Just try to balance things you want, like mechanical keyboards, versus the things you will actually need first in a PC build, like more memory or a bigger hard drive. You will never regret having a more powerful PC but will always complain about lag or not having enough power because you skimped on the important parts.
Using incompatible parts
Make sure you pick parts that are compatible with each other. For example, if you buy a Ryzen processor, make sure you get a motherboard compatible with it, like an X570 or a B550 motherboard. The best way is to see which socket your processor uses and check the motherboard you want to purchase if it is compatible with the processor you are getting.
Get the right memory or RAM for your PC as well. You wouldn’t want to buy DD3 memory and place it into a DDR4 motherboard.
And lastly, pick parts that will fit in your PC tower or case. You might end up buying a large video card that won’t fit in your PC case, or you buy the wrong form factor motherboard for your tower. Ensure you know the measurements of the parts you are buying and how much space your tower has.
Not having an SSD or Solid State Drive
SSDs are much faster than traditional Hard Disk Drives or HDDs. So if you want to feel like your PC is blazing fast, install your OS or Windows into the SSD and watch your computer startup instantly!
If you’re on a budget, try and get a small SSD with at least 128GB of memory that can fit in Windows and maybe a game, then buy a secondary HDD, which is cheaper, to store all your other files like photos, videos, games, etc.
Not having enough or having too much memory
The sweet spot for memory or RAM these days is 16GB. Most games and apps don’t need much more than this, and it allows you to multitask by having many windows or tabs open. So make sure you have at least this much. On the other hand, 8GB might be pushing it when it comes to doing many things simultaneously on your PC, and most games will require 16GB.
On the flip side, depending on your needs, you don’t really need 32GB to 64GB or even more ram. Professionals, of course, need a lot of memory for their needs, but 16GB should be more than enough for everyday and gaming use.
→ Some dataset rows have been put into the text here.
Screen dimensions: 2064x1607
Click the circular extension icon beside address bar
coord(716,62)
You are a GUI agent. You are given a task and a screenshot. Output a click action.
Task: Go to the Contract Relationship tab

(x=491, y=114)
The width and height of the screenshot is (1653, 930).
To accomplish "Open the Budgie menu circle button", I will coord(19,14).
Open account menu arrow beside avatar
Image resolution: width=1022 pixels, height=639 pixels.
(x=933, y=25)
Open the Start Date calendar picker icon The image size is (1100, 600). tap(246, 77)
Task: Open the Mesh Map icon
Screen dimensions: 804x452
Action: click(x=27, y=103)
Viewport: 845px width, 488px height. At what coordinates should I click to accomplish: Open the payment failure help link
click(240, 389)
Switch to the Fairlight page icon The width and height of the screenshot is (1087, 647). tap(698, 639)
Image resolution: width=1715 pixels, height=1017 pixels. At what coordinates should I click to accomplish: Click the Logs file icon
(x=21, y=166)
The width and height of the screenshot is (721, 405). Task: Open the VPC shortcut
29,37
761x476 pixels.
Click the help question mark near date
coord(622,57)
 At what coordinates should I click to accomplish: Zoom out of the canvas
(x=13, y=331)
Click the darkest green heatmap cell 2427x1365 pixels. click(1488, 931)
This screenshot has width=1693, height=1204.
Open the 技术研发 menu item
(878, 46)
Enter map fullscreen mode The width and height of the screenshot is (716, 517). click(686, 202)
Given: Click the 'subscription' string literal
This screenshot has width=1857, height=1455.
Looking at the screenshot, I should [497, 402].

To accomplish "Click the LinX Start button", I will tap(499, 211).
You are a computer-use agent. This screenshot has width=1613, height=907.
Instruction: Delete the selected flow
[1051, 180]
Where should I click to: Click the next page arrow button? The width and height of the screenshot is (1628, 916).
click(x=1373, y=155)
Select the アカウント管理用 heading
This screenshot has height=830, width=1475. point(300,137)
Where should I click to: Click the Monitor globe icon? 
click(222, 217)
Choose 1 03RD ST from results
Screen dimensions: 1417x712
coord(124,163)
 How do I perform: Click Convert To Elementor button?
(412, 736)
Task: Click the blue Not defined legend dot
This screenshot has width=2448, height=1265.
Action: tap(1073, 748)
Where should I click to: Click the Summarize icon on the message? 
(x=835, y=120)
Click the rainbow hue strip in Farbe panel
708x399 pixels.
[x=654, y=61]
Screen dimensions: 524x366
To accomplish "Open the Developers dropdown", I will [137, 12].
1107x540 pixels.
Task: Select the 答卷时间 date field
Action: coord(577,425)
Not buying the right monitor
So now you’ve bought the PC of your dreams, you have the latest and greatest graphics card like an RTX 3090, but you end up playing on a monitor that just runs at 60Hz. As a result, you’re not making the most of your PC’s power, and you won’t have an optimal gaming experience when doing so.
If you have a budget for a powerful gaming computer, don’t forget to also budget for a decent monitor. At least a monitor that is 1080p and has a high refresh rate of over 120Hz. This will offer you a smooth experience when doing anything on the computer and will guarantee that you won’t ever go back to looking at slower refresh rate monitors.
Remember your operating system
Don’t forget to grab a copy of Windows if you are building a PC. Unfortunately, motherboards and other peripherals do not come with a copy of Windows, and you actually have to buy a license.
The trick here is to find sites (or even YouTube affiliate links) that sell Windows for discounted prices. You can get them as cheap as USD 10 in some places online. So don’t forget that without your operating system, your PC can’t do anything!
Building and buying your own PC can give you guys a lot of satisfaction and, at the same time, a lot of headaches too. The vast amount of parts and peripherals out there can be dizzying for someone just coming into this space. So we suggest, aside from reading this article, to research online, watch videos and ask people.
Hopefully, we have somehow helped you guys get started with your PC building journey. But, just remember, this is a deep, fun rabbit hole that most, if not all of us, can’t get out of!